Heat Shock Proteins: Potential Modulators and Candidate Biomarkers of Peripartum Cardiomyopathy

Abstract

Peripartum cardiomyopathy (PPCM) is a potentially life-threatening condition in which heart failure and systolic dysfunction occur late in pregnancy or within months following delivery. To date, no reliable biomarkers or therapeutic interventions for the condition exist, thus necessitating an urgent need for identification of novel PPCM drug targets and candidate biomarkers. Leads for novel treatments and biomarkers are therefore being investigated worldwide. Pregnancy is generally accompanied by dramatic hemodynamic changes, including a reduced afterload and a 50% increase in cardiac output. These increased cardiac stresses during pregnancy potentially impair protein folding processes within the cardiac tissue. The accumulation of misfolded proteins results in increased toxicity and cardiac insults that trigger heart failure. Under stress conditions, molecular chaperones such as heat shock proteins (Hsps) play crucial roles in maintaining cellular proteostasis. Here, we critically assess the potential role of Hsps in PPCM. We further predict specific associations between the Hsp types Hsp70, Hsp90 and small Hsps with several proteins implicated in PPCM pathophysiology. Furthermore, we explore the possibility of select Hsps as novel candidate PPCM biomarkers and drug targets. A better understanding of how these Hsps modulate PPCM pathogenesis holds promise in improving treatment, prognosis and management of the condition, and possibly other forms of acute heart failure.

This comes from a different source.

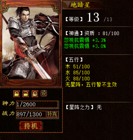Select the 神力 value field 1/2600
Viewport: 133px width, 140px height.
[37, 104]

Keywords: biomarkers; cardiomyopathy; drug targets; heat shock protein; pregnancy; stress.

Figure 1

Stress associated with PPCM development. Approximately 10% of PPCM cases present within the third trimester, while 90% of PPCM cases present postpartum. Hemodynamic changes associated with pregnancy begin in the second trimester and persist to approximately 6 months postpartum. Several other stresses, such as hormonal changes are also associated with pregnancy.

Figure 2

Proposed roles of Hsps in PPCM. In cells, Hsp70s perform both housekeeping and stress response related roles. Hsp70s co-operate with various co-chaperones such as Hsp40 and Hsp110 to facilitate the de novo folding of polypeptides from the ribosome to facilitate their folding into their native conformations. Hsp70s also co-operate with Hsp90 and Hop to activate proteins. Hsp70s also form partnerships with Hsp60 to facilitate the translocation of proteins across membranes. Under stress conditions, Hsp70s prevent the formation of aggregates and also facilitate the degradation of misfolded/unfolded proteins.

Figure 3

Interaction of Carboxyl terminus of HSC70-interacting protein (CHIP) with binding partners for protein quality control. Hsp70 functions with co-chaperones CHIP, BAG3 and Hop in maintain cellular proteostasis. (A) The CHIP pathway involves the association of CHIP with Ub, E2, BAG3, Bcl-2-associated athanogene 3 and Hsp70 to facilitate degradation. (B) Formation of sHSPs-BAG3-HSP70 complex to prevent aggregation of proteins thus forming insoluble substrates in the cardiomyocytes. (C) Hsp70-Hsp90 Organising Protein (Hop) adaptor properties to link Heat shock protein 70 (Hsp70) with Heat shock protein 90 for client substrates transfer.

Figure 4

Predicted interactome of several Hsps with PPCM proteins. The heat map shows the interaction of PPCM pathogenesis proteins with Hsp70, Hsp90 and sHsp group members.

Figure 5

Key stages in the PPCM pathophysiology pathway which are modulated by Hsps. Hsps interact with several proteins involved in the PPCM pathophysiological pathway. (A) Several Hsp70 isoforms interact with various proteins involved in PPCM pathogenesis. (B) The stages within the PPCM pathophysiology pathway where Hsp90 and sHsps interact with PPCM proteins are shown. Targeting these stages may be crucial in novel PPCM interventions.

Figure 6

Potential effects of Hsp-directed inhibition in PPCM therapy. Targeting the Hsp types sHsp, Hsp110, Hsp90, and Hsp70 has the potential to disrupt key signalling pathways that are important in PPCM pathophysiology.

Figure 7

Hsps as potential PPCM biomarkers. The Hsps (sHsps, Hsp60, Hsp70, Hsp90) predicted to associate with PPCM pathogenesis proteins may be used as candidate biomarkers.